**EXERCISE**
When you reach the line with "Open notifications via the bell icon" in the records below, begin transcribing exactly and continue up to and including the line with "You are a GUI", leaving out every picture.

**DATA SUPPLIED**
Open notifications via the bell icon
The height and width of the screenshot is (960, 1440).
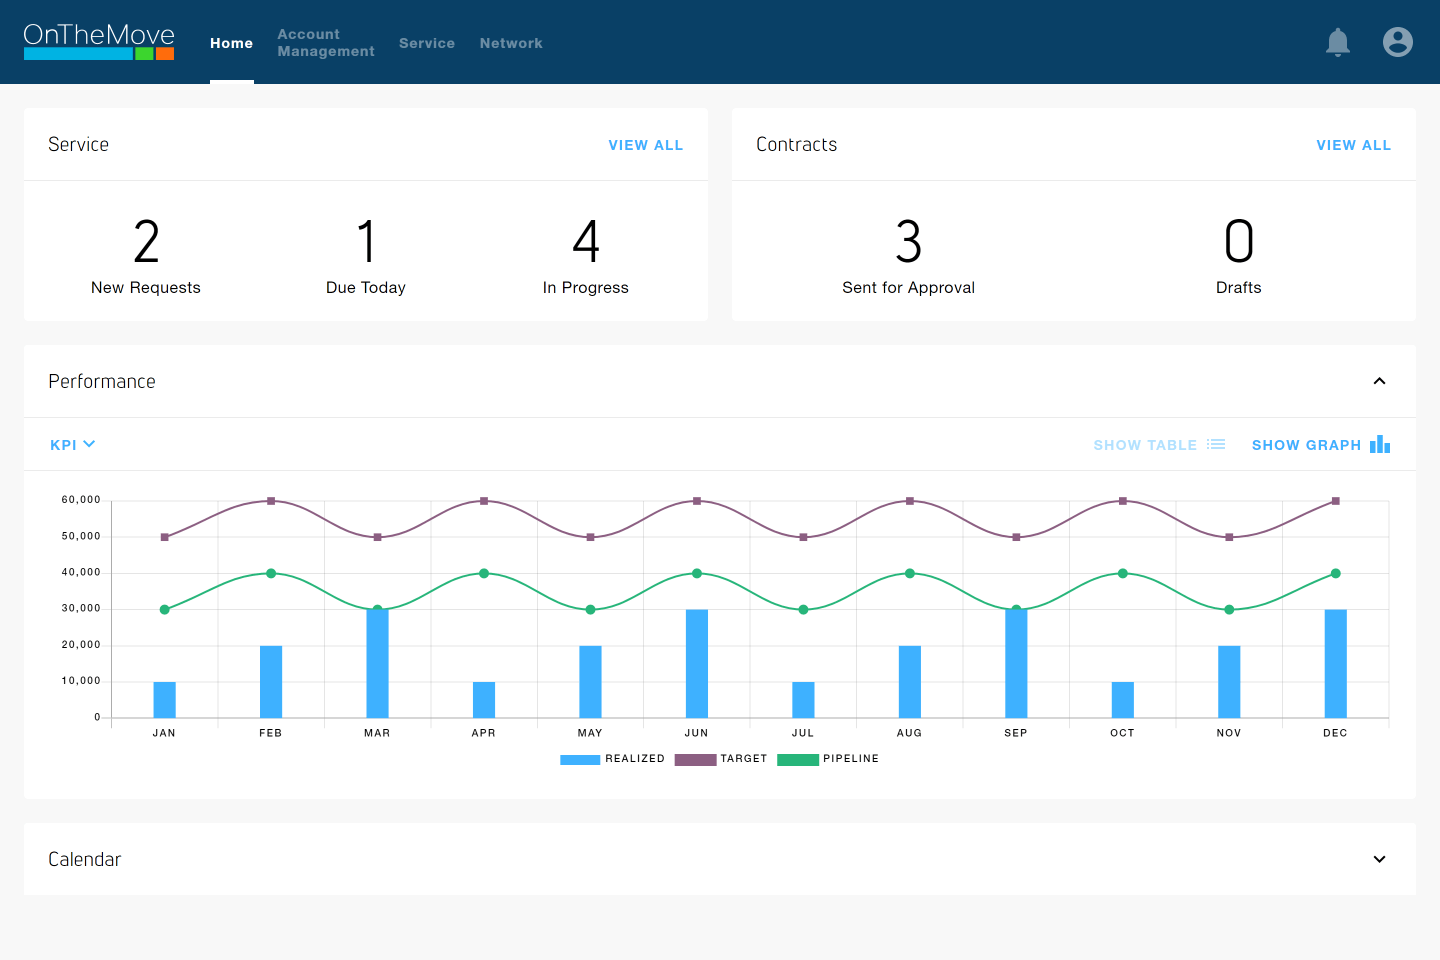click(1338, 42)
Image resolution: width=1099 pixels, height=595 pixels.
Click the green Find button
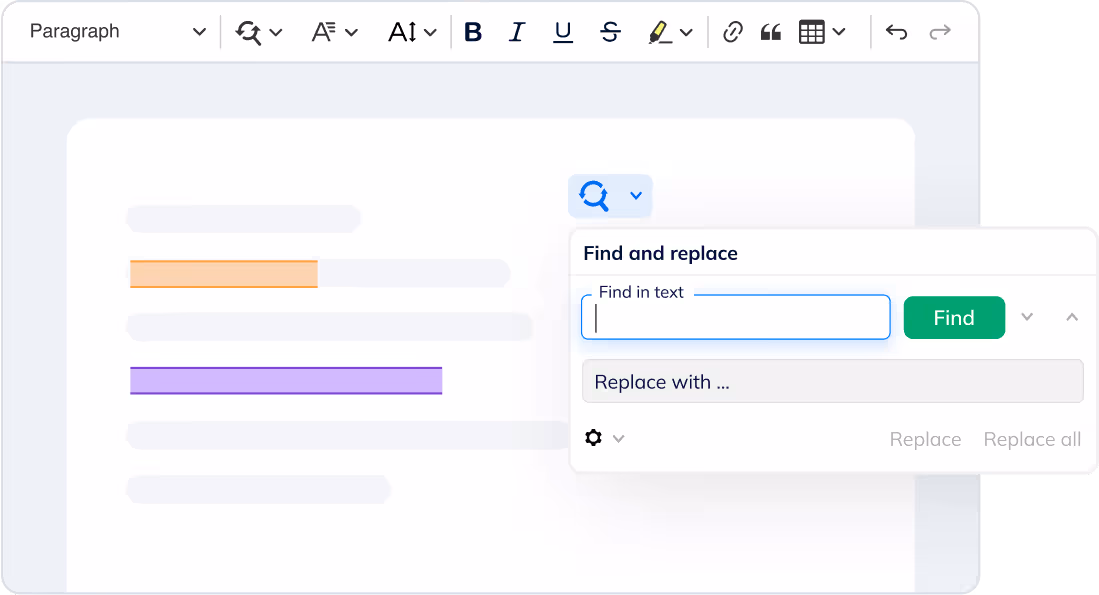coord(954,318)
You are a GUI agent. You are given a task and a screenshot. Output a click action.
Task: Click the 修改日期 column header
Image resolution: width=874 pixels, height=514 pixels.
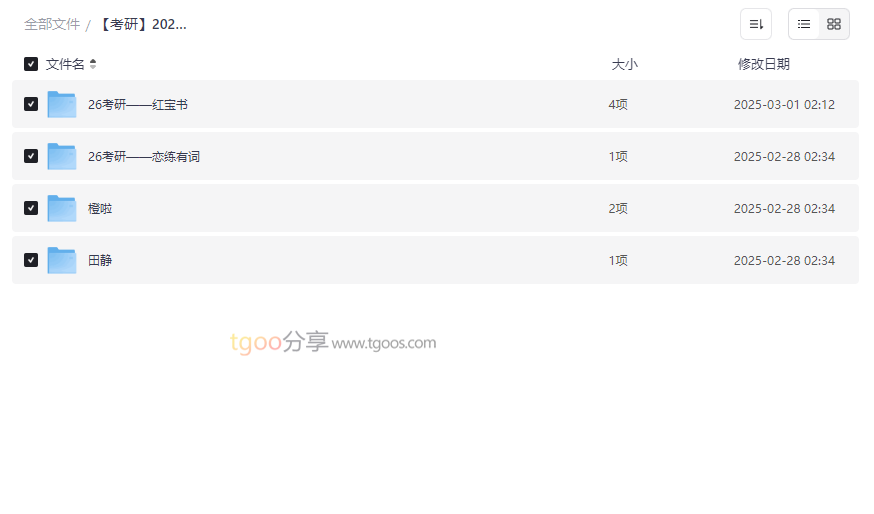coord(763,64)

---

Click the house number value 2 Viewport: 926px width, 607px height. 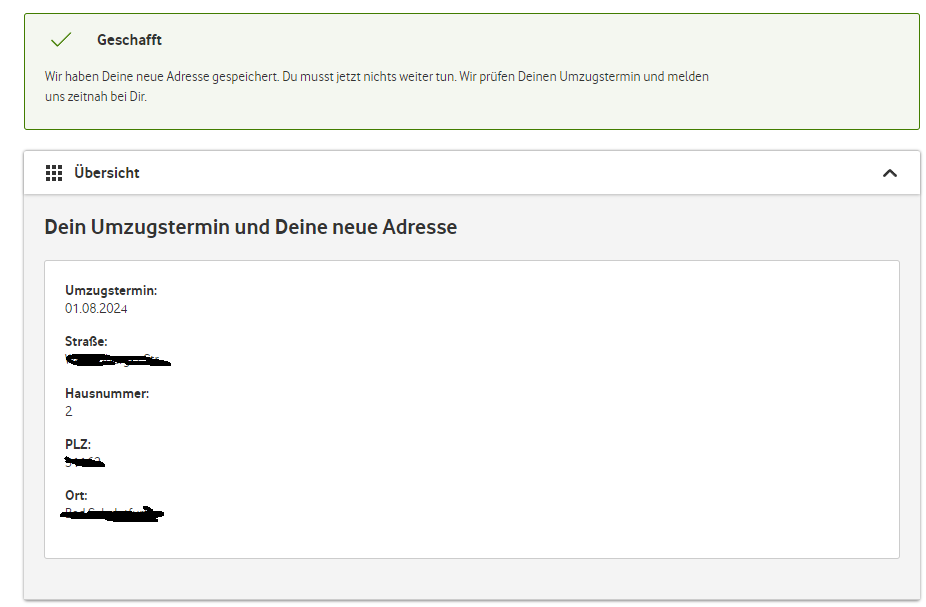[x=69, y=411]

**TASK SOLUTION**
Open notifications via the bell icon
The height and width of the screenshot is (960, 1440).
click(1338, 42)
Image resolution: width=1099 pixels, height=595 pixels.
Click the green Find button
coord(954,318)
You are a GUI agent. You are given a task and a screenshot. Output a click action.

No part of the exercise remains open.